Deep Program Understanding

Teaching machines to understand complex algorithms

The Deep Program Understanding project aims to teach machines to understand complex algorithms, combining methods from the programming languages, software engineering and the machine learning communities.

We have open-sourced many of our work and implementations, including utilities and project-specific sample code. See our Publications and Downloads tabs for more details.

Learning to understand programs

Building “smart” software engineering tools requires learning to analyse and understand existing code and related artefacts such as documentation and online resources (e.g., StackOverflow). One of our primary concerns is the integration of standard static analysis methods with machine learning methods to create learning-based program analyses that can be used within software engineering tools. Such tools can then be used to find bugs, automatically retrieve or produce relevant documentation, or verify programs.

Highlighted publications

Self-Supervised Bug Detection and Repair (NeurIPS’21) | Code on GitHub
Typilus: Neural Type Hints (PLDI’20)
Learning to Represent Edits (ICLR’19) | Code on GitHub
Learning to Represent Programs with Graphs (ICLR’18) | Code on GitHub
A Survey of Machine Learning for Big Code and Naturalness (ACM Computing Surveys 2018)

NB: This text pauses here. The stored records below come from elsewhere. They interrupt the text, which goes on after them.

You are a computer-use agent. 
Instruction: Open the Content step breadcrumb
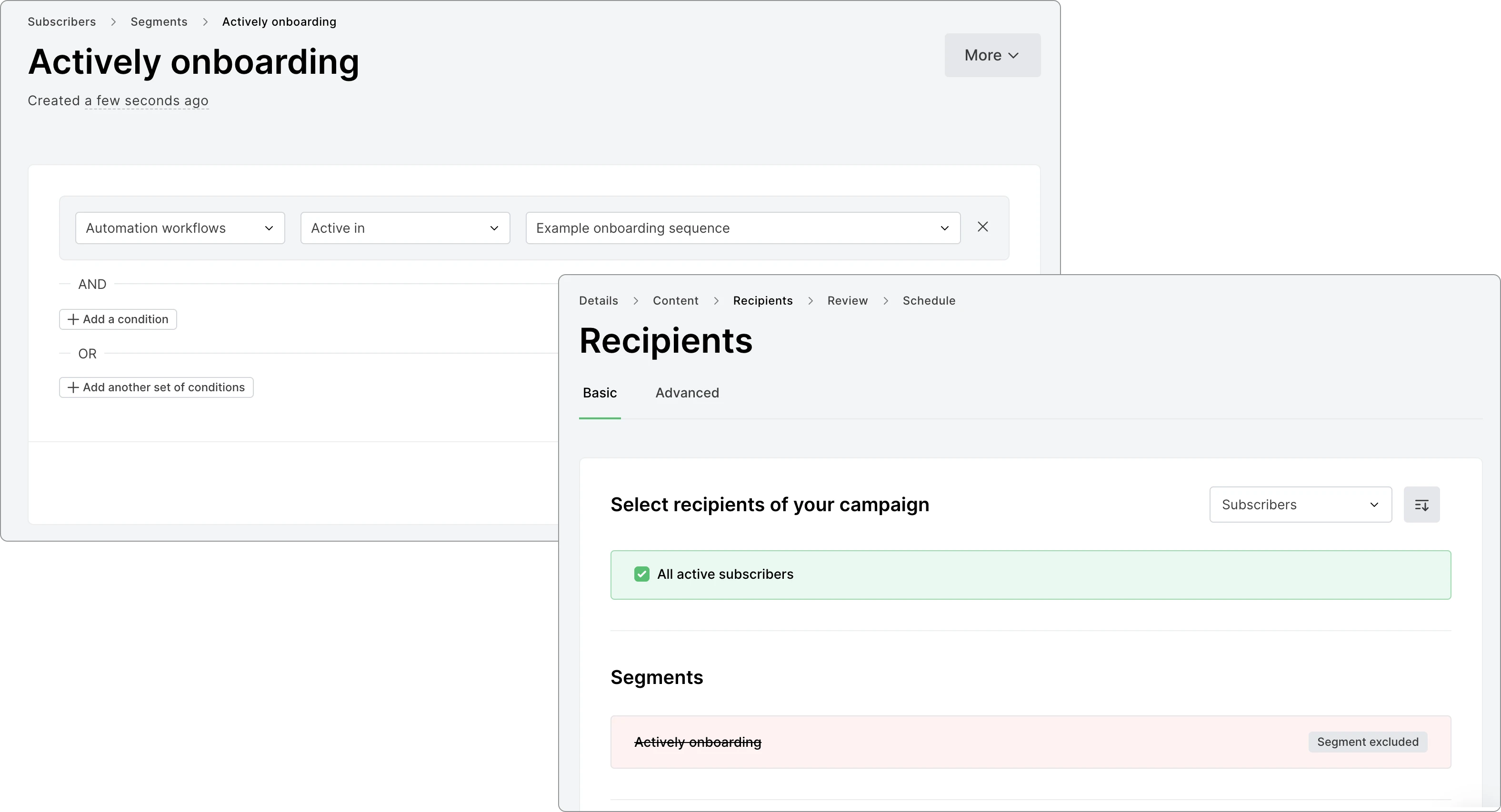[x=675, y=301]
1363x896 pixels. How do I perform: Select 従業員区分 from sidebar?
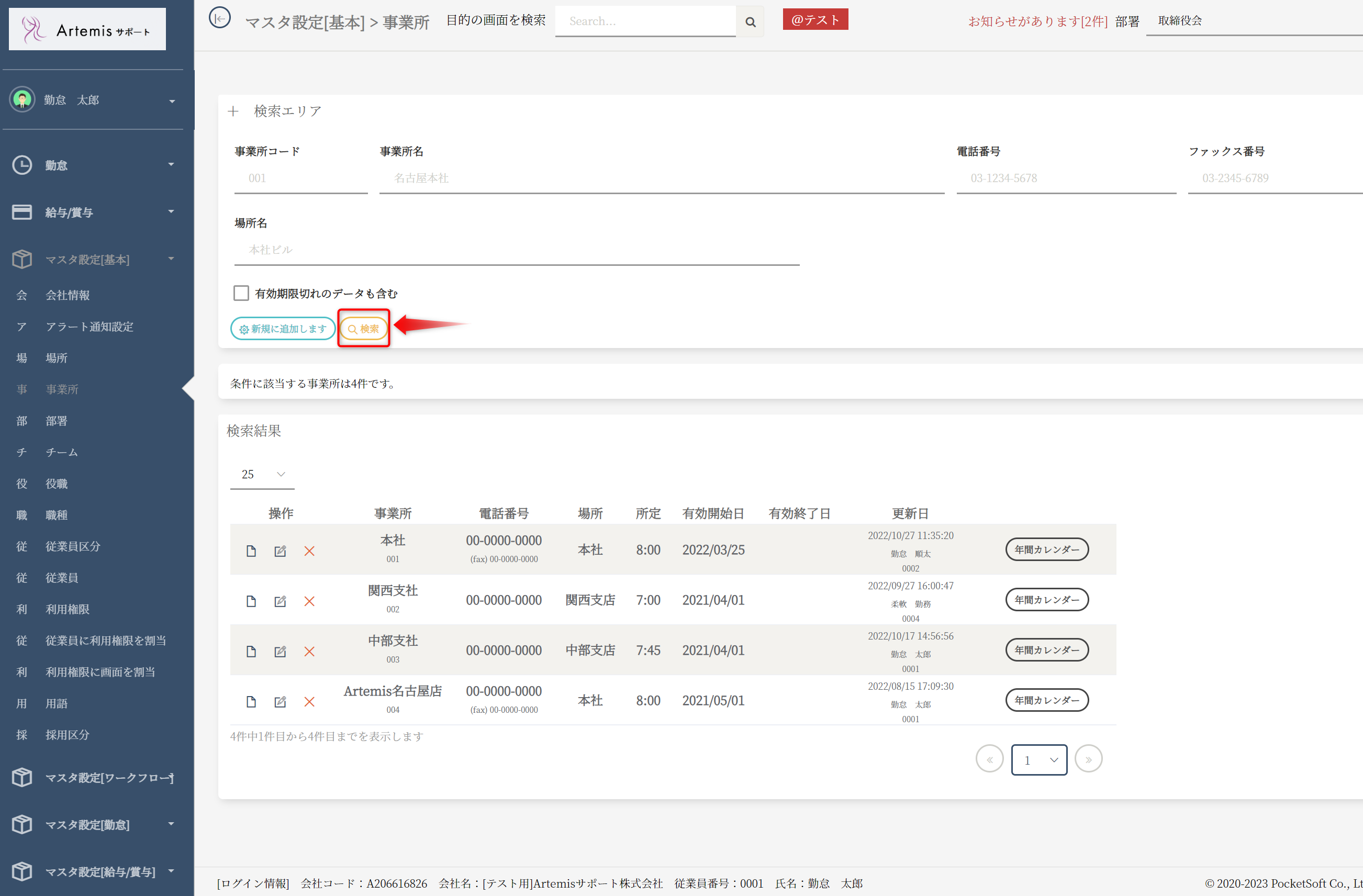pyautogui.click(x=73, y=546)
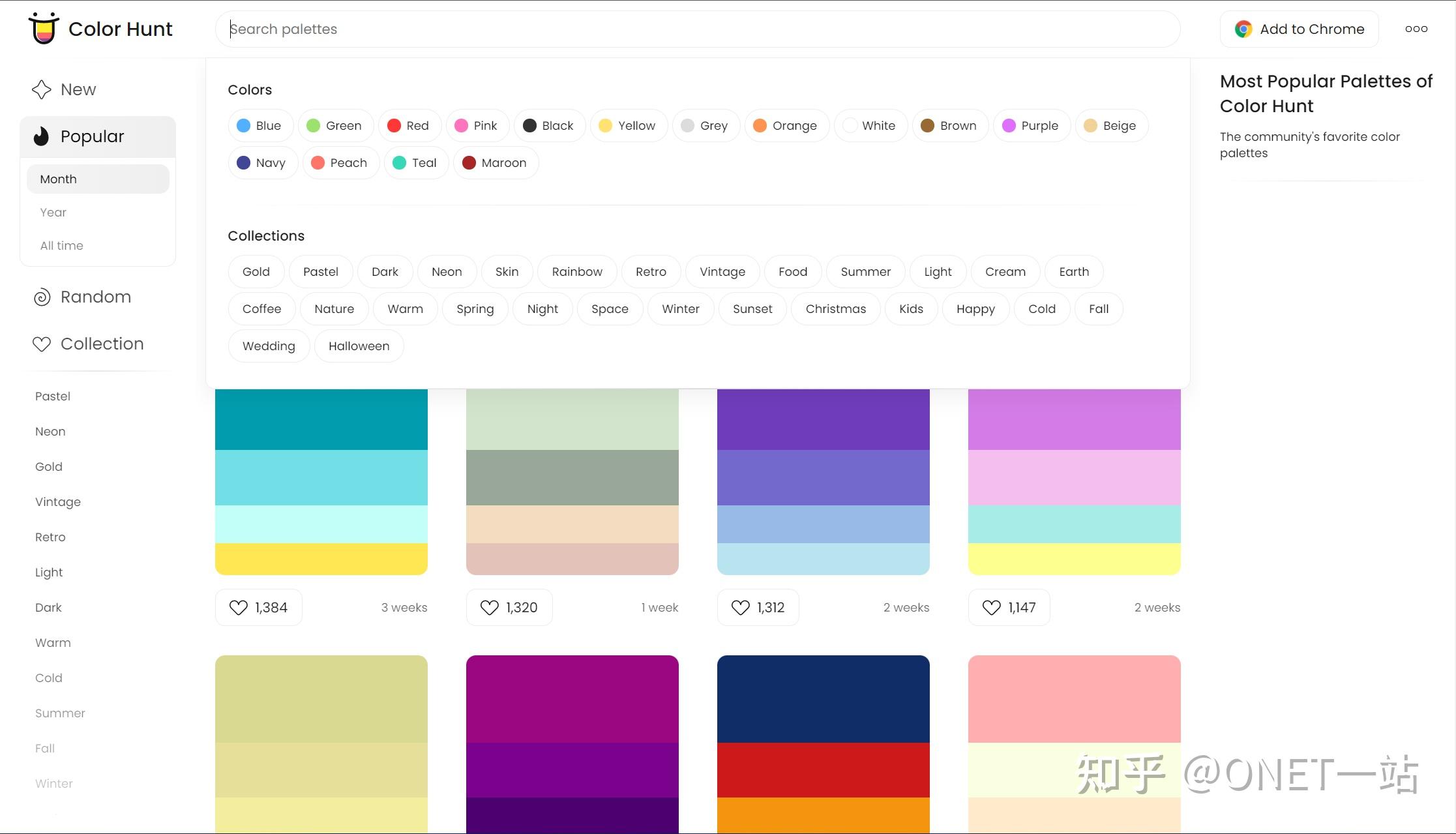Like the 1,320 palette using its heart icon

coord(488,607)
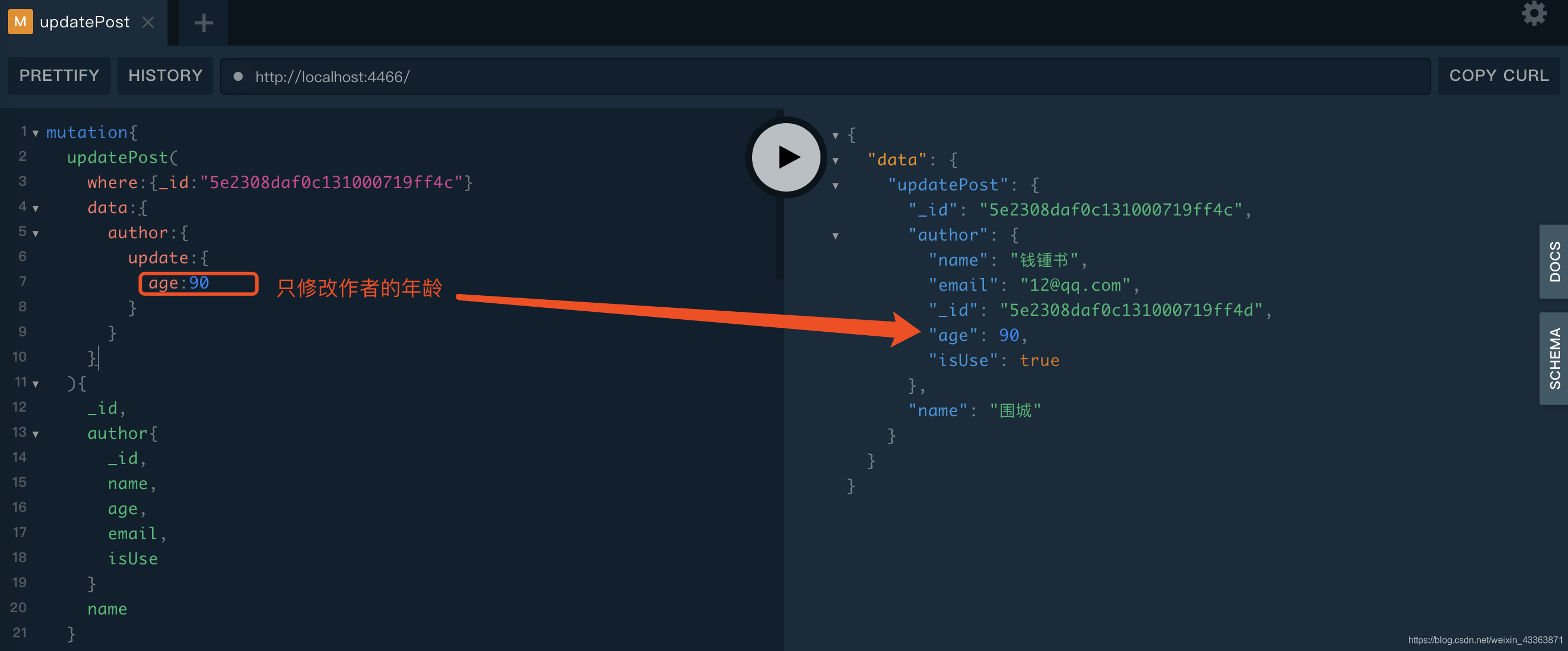1568x651 pixels.
Task: Open the SCHEMA side panel
Action: [1554, 359]
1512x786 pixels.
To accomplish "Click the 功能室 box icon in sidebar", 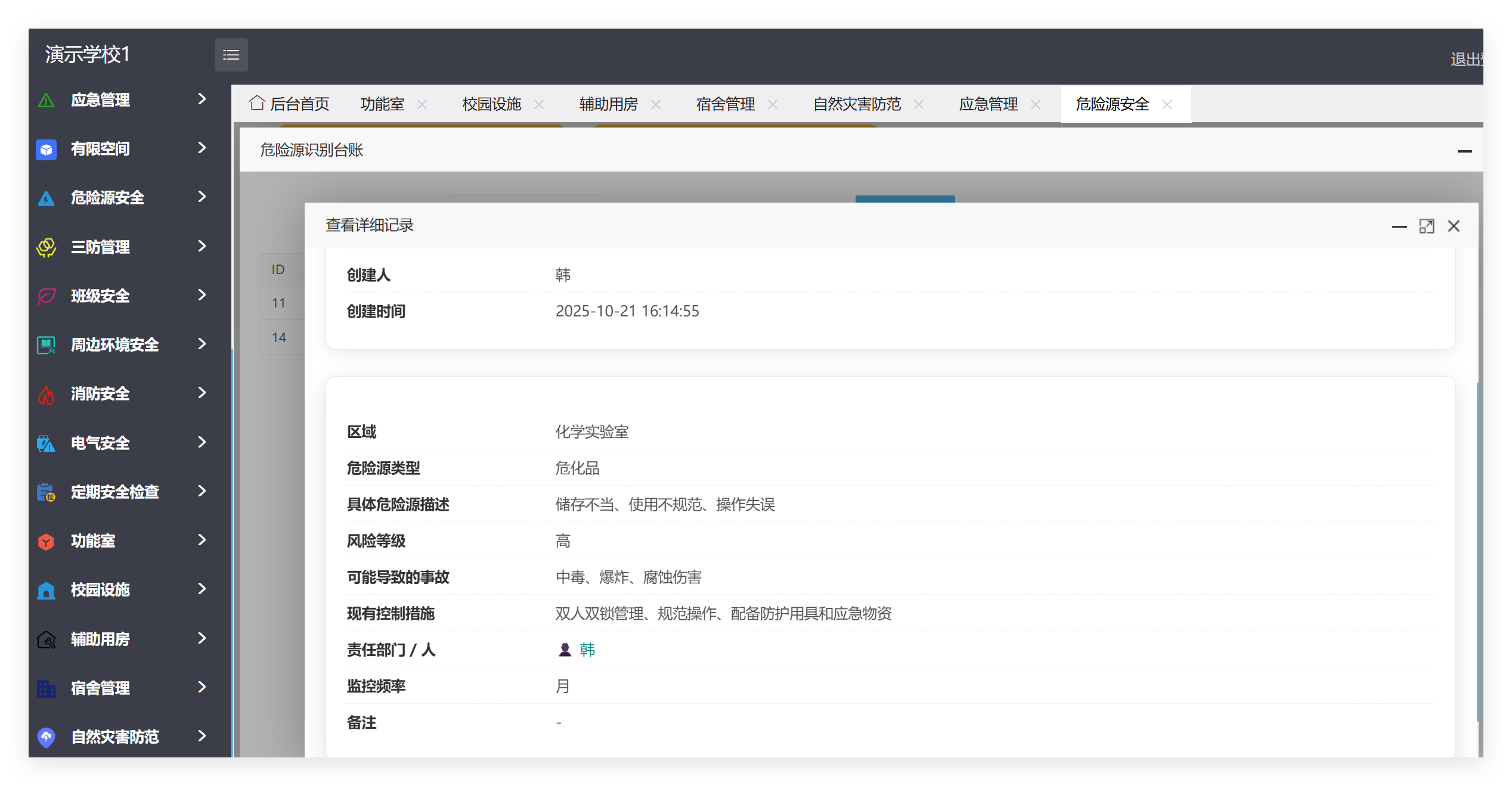I will pyautogui.click(x=46, y=541).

Learning to generate programs

A core problem of machine learning is to learn algorithms that explain observed behaviour. This can take several forms, such as program synthesis from examples, in which an interpretable program matching given input/output pairs has to be produced; or alternatively programming by demonstration, in which a system has to learn to mimic sequences of actions.

Highlighted publications

Learning to Complete Code with Sketches (ICLR’22)
Fast and Memory-Efficient Neural Code Completion (MSR’20)
Generative Code Modeling with Graphs (ICLR’19) | Code on GitHub
DeepCoder: Learning to Write Programs (ICLR’17) | Code on GitHub
TerpreT: A Probabilistic Programming Language for Program Induction (Tech Report, 2016) | Code on GitHub
Bimodal Modelling of Source Code and Natural Language (ICML’15)

Advancing the machine learning frontier

Structured data such as programs represent a challenge for machine learning methods. The combination of domain constraints, known semantics and complex structure requires new machine learning methods and techniques. Our focus in this area is the analysis and generation of graphs, for which we have developed novel neural network architectures and generative procedures.